▶ _Work item_: A word-for-word restatement of the data is what is needed.

▶ _Supplied entries_:
------------
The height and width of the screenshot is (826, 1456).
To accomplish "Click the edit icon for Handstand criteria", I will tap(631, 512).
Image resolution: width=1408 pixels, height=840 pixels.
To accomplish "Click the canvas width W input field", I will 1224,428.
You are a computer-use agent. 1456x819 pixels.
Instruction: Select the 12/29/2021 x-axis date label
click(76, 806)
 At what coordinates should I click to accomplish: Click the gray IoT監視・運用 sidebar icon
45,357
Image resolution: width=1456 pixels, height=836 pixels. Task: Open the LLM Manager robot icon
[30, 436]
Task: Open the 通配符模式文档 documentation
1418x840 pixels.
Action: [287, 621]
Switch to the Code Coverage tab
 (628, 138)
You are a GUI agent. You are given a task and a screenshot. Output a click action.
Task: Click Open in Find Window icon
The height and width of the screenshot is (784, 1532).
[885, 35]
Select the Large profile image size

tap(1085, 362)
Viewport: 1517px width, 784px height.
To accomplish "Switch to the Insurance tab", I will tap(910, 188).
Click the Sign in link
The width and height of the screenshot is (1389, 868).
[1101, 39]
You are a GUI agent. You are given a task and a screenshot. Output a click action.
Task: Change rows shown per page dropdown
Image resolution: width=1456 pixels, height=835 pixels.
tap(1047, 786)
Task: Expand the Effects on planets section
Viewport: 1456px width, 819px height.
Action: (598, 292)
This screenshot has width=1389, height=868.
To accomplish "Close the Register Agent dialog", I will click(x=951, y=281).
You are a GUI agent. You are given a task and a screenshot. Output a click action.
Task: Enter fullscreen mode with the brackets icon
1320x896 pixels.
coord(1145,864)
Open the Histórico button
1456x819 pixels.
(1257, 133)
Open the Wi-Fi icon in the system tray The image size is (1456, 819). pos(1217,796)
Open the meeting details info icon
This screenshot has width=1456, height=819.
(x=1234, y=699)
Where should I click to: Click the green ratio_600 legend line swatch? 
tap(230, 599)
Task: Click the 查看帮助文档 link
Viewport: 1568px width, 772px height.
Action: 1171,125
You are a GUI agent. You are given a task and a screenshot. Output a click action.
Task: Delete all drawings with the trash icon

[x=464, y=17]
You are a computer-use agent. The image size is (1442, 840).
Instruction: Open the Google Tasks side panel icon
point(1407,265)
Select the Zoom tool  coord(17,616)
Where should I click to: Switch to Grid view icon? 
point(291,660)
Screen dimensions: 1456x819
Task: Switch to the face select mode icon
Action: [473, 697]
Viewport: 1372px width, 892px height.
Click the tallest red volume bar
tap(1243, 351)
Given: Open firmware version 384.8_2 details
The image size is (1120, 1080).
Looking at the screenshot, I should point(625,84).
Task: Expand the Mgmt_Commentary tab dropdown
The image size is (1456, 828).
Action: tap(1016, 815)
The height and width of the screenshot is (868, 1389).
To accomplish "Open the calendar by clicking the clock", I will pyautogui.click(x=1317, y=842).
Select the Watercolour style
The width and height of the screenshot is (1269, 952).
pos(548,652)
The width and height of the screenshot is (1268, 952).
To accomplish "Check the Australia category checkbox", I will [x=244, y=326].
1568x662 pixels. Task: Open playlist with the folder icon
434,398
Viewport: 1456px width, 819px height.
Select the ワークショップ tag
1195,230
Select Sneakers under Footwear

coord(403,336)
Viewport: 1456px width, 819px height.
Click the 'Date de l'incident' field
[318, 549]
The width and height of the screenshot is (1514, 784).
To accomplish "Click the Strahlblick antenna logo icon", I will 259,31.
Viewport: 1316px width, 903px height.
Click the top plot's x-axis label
------------
▶ _Result below_:
The height and width of the screenshot is (826, 1456).
To accomplish "Click the edit icon for Handstand criteria", I will tap(631, 512).
Image resolution: width=1408 pixels, height=840 pixels.
To accomplish "Click the canvas width W input field", I will 1224,428.
You are a computer-use agent. 1456x819 pixels.
Instruction: Select the 12/29/2021 x-axis date label
click(76, 806)
 At what coordinates should I click to accomplish: Click the gray IoT監視・運用 sidebar icon
45,357
Image resolution: width=1456 pixels, height=836 pixels. Task: Open the LLM Manager robot icon
[30, 436]
Task: Open the 通配符模式文档 documentation
1418x840 pixels.
Action: [287, 621]
Switch to the Code Coverage tab
 (628, 138)
You are a GUI agent. You are given a task and a screenshot. Output a click action.
Task: Click Open in Find Window icon
The height and width of the screenshot is (784, 1532).
[885, 35]
Select the Large profile image size

tap(1085, 362)
Viewport: 1517px width, 784px height.
To accomplish "Switch to the Insurance tab", I will tap(910, 188).
Click the Sign in link
The width and height of the screenshot is (1389, 868).
[1101, 39]
You are a GUI agent. You are given a task and a screenshot. Output a click action.
Task: Change rows shown per page dropdown
Image resolution: width=1456 pixels, height=835 pixels.
tap(1047, 786)
Task: Expand the Effects on planets section
Viewport: 1456px width, 819px height.
Action: (598, 292)
This screenshot has width=1389, height=868.
To accomplish "Close the Register Agent dialog", I will click(x=951, y=281).
You are a GUI agent. You are given a task and a screenshot. Output a click action.
Task: Enter fullscreen mode with the brackets icon
1320x896 pixels.
coord(1145,864)
Open the Histórico button
1456x819 pixels.
(1257, 133)
Open the Wi-Fi icon in the system tray The image size is (1456, 819). pos(1217,796)
Open the meeting details info icon
This screenshot has width=1456, height=819.
(x=1234, y=699)
Where should I click to: Click the green ratio_600 legend line swatch? 
tap(230, 599)
Task: Click the 查看帮助文档 link
Viewport: 1568px width, 772px height.
Action: 1171,125
You are a GUI agent. You are given a task and a screenshot. Output a click action.
Task: Delete all drawings with the trash icon

[x=464, y=17]
You are a computer-use agent. The image size is (1442, 840).
Instruction: Open the Google Tasks side panel icon
point(1407,265)
Select the Zoom tool  coord(17,616)
Where should I click to: Switch to Grid view icon? 
point(291,660)
Screen dimensions: 1456x819
Task: Switch to the face select mode icon
Action: [473, 697]
Viewport: 1372px width, 892px height.
Click the tallest red volume bar
tap(1243, 351)
Given: Open firmware version 384.8_2 details
The image size is (1120, 1080).
Looking at the screenshot, I should point(625,84).
Task: Expand the Mgmt_Commentary tab dropdown
The image size is (1456, 828).
Action: tap(1016, 815)
The height and width of the screenshot is (868, 1389).
To accomplish "Open the calendar by clicking the clock", I will pyautogui.click(x=1317, y=842).
Select the Watercolour style
The width and height of the screenshot is (1269, 952).
pos(548,652)
The width and height of the screenshot is (1268, 952).
To accomplish "Check the Australia category checkbox", I will [x=244, y=326].
1568x662 pixels. Task: Open playlist with the folder icon
434,398
Viewport: 1456px width, 819px height.
Select the ワークショップ tag
1195,230
Select Sneakers under Footwear

coord(403,336)
Viewport: 1456px width, 819px height.
Click the 'Date de l'incident' field
[318, 549]
The width and height of the screenshot is (1514, 784).
To accomplish "Click the Strahlblick antenna logo icon", I will 259,31.
Viewport: 1316px width, 903px height.
Click the top plot's x-axis label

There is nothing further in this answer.